Almost 70% of businesses consulted said that Gaelic is an asset to their activities. More than half of businesses (60%) and 85% of community organisations who responded to the survey stated that Gaelic features as a key element of their work.
The majority of businesses which recognised Gaelic as an asset were located in the Outer Hebrides, the Highlands, Greater Glasgow, Edinburgh, and Argyll and Bute.
Examining data from the respondents, the researchers were able to quantify that the combined impact on turnover which was attributable to their use of Gaelic totalled £5.6m.
From this result, they calculated that the potential economic value of Gaelic as an asset to the wider Scottish economy could be from £81.6m to £148.5m a year.
Director of Strengthening Communities with HIE, Rachael McCormack, said: “When we talk about Gaelic, the emphasis is often on the need for public support to ensure the language can survive and grow. Until now, much less has been said about its important role as a valuable economic and community asset, which has great potential to make a positive and measurable contribution to Scotland.

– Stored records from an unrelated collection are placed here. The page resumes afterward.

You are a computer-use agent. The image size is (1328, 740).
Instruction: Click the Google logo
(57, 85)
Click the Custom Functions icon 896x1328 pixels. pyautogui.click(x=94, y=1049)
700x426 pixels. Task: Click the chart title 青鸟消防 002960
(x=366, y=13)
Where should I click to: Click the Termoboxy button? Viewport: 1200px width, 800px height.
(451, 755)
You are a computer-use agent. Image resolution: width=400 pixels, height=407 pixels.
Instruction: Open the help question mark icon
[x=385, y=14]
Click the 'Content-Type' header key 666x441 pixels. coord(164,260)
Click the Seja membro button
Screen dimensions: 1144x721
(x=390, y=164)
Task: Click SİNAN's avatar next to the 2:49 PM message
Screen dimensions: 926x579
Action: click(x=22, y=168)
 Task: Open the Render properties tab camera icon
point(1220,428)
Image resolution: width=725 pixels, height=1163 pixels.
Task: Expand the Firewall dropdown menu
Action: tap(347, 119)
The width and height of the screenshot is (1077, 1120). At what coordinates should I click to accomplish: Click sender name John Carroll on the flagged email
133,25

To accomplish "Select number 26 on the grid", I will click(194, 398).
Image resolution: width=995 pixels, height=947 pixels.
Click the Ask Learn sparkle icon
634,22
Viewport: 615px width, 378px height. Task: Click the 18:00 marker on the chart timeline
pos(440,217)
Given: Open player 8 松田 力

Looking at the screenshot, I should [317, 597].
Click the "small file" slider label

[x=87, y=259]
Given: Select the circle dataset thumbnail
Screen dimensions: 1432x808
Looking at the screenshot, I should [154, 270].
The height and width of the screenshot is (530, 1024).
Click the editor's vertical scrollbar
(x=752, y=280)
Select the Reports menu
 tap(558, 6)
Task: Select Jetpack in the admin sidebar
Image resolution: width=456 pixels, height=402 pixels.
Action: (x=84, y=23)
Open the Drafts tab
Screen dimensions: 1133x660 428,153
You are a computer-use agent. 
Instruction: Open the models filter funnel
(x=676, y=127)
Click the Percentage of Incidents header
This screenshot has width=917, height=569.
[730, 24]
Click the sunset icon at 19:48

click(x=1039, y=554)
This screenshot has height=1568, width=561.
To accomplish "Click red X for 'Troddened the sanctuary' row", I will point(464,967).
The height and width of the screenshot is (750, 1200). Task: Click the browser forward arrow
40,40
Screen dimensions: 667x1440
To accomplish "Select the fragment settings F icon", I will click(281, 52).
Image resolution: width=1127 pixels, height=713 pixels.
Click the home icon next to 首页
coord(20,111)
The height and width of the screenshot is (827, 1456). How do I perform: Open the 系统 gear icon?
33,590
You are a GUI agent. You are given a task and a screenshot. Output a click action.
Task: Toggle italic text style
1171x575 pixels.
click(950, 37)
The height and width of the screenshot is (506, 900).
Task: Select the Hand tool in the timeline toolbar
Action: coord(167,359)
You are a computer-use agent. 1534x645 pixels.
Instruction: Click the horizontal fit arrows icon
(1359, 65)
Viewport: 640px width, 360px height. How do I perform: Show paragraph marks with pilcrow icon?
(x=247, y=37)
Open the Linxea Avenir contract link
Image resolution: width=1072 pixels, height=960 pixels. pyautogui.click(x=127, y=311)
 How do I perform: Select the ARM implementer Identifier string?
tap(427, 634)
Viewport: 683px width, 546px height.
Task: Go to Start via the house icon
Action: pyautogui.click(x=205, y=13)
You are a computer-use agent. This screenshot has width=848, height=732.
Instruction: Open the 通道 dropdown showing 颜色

"Our new study demonstrates that Gaelic not only plays a unique role in Scottish culture, but can be viewed and used as an asset in a range of fields, particularly the sectors of creative industries; food and drink; education and learning, heritage and tourism.
“These findings lay a baseline for further research and will inform actions which HIE and our partners will take in future to support businesses and communities which can benefit from developing their use of Gaelic, and make a wider contribution to overall economic growth.”
Bòrd na Gàidhlig Ceannard (CEO), John Angus MacKay said: "The findings of this research demonstrate emphatically that the currently modest investment in Gaelic translates into significant economic contribution, not just in the Highlands and Islands but in the Central belt of Scotland as well. Gaelic has international as well as national recognition. We have known for some time through previous studies that, relative to its size, the Gaelic community punches well above its weight in its contribution in a range of sectors, and this reinforces and expands on the previous baseline. Loyalty to language and culture is a powerful motivating force. We are enormously encouraged by the growing support for Gaelic at grassroots and institutional levels, and the economic, as well as social, cultural and linguistic, benefits that accrue from concerted action."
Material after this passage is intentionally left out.